▶ Given exercise
In the listing below, swap "screenshot" for "screen capture" in the lines from the line containing "You are a GUI" through the end of the listing, keeping everything else the same. Reproduce only those lines, and omit the pictures.

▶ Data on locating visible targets
+++

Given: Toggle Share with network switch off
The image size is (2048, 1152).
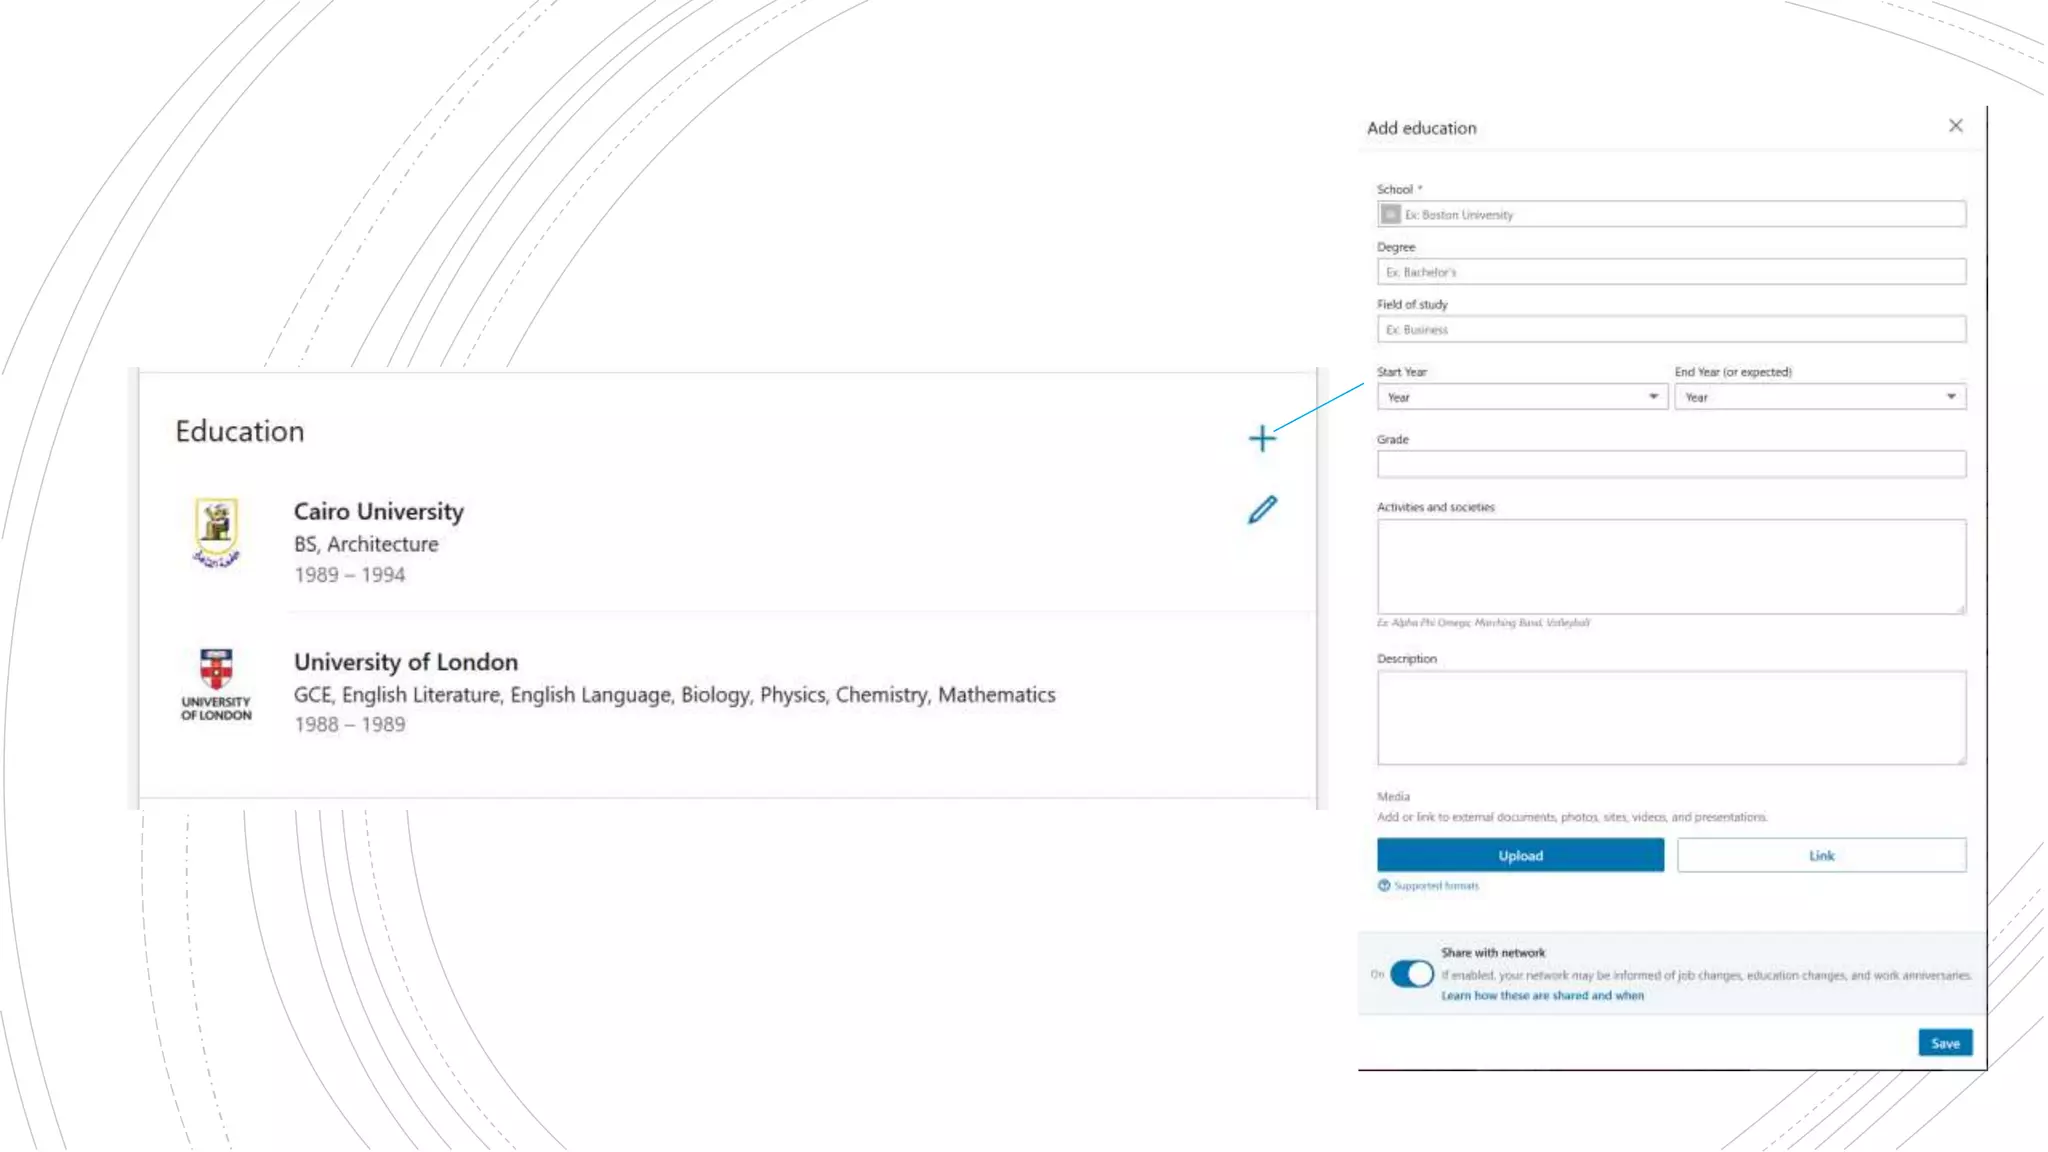Looking at the screenshot, I should point(1411,974).
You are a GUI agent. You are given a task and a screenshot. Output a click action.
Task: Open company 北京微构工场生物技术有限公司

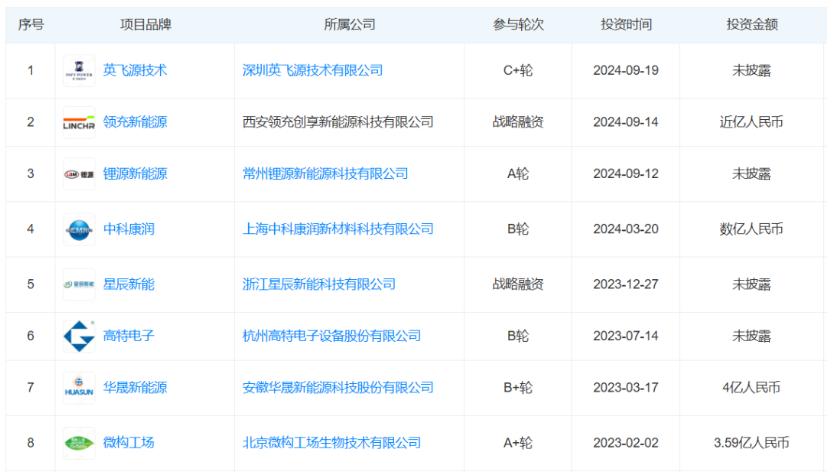pos(331,442)
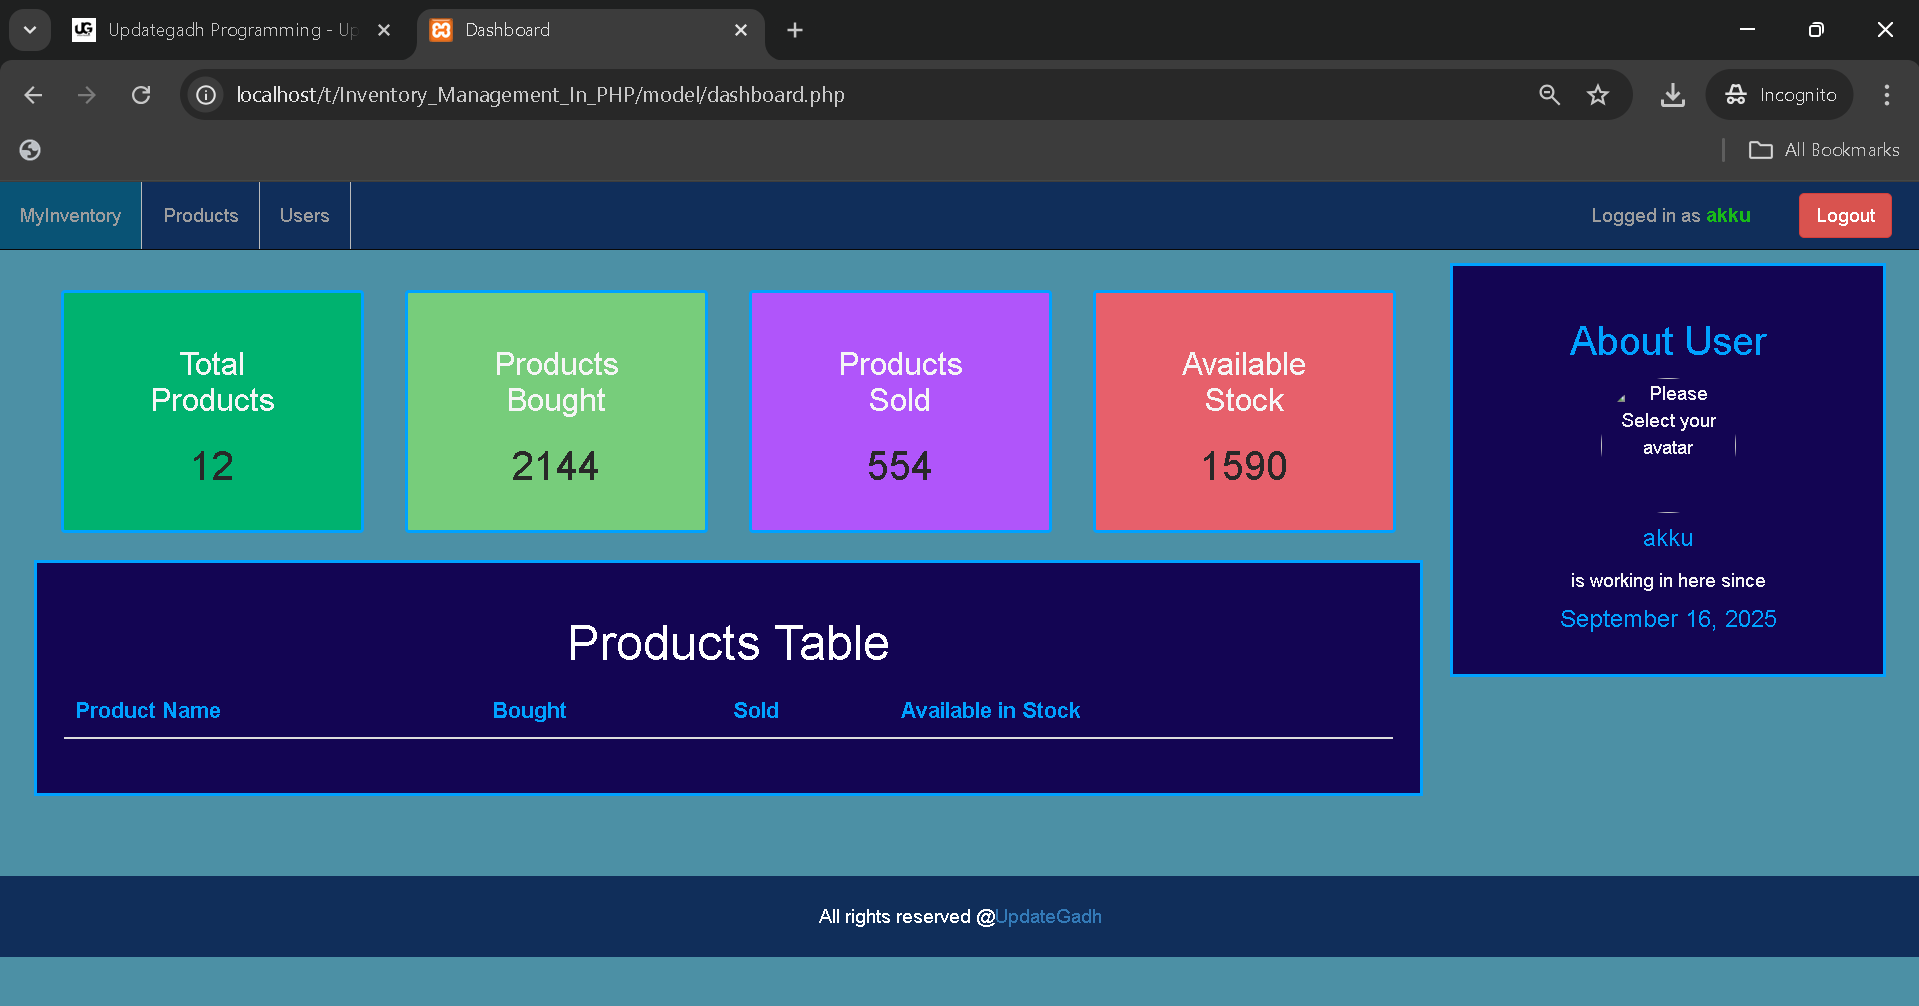Open the Products menu item
Screen dimensions: 1919x1006
(201, 216)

+++

▶ Exercise result
You are a GUI agent. You are given a task and a screen capture. Output a click action.
Task: Open company 北京微构工场生物技术有限公司

pos(331,442)
Open the Products menu item
Screen dimensions: 1919x1006
(201, 216)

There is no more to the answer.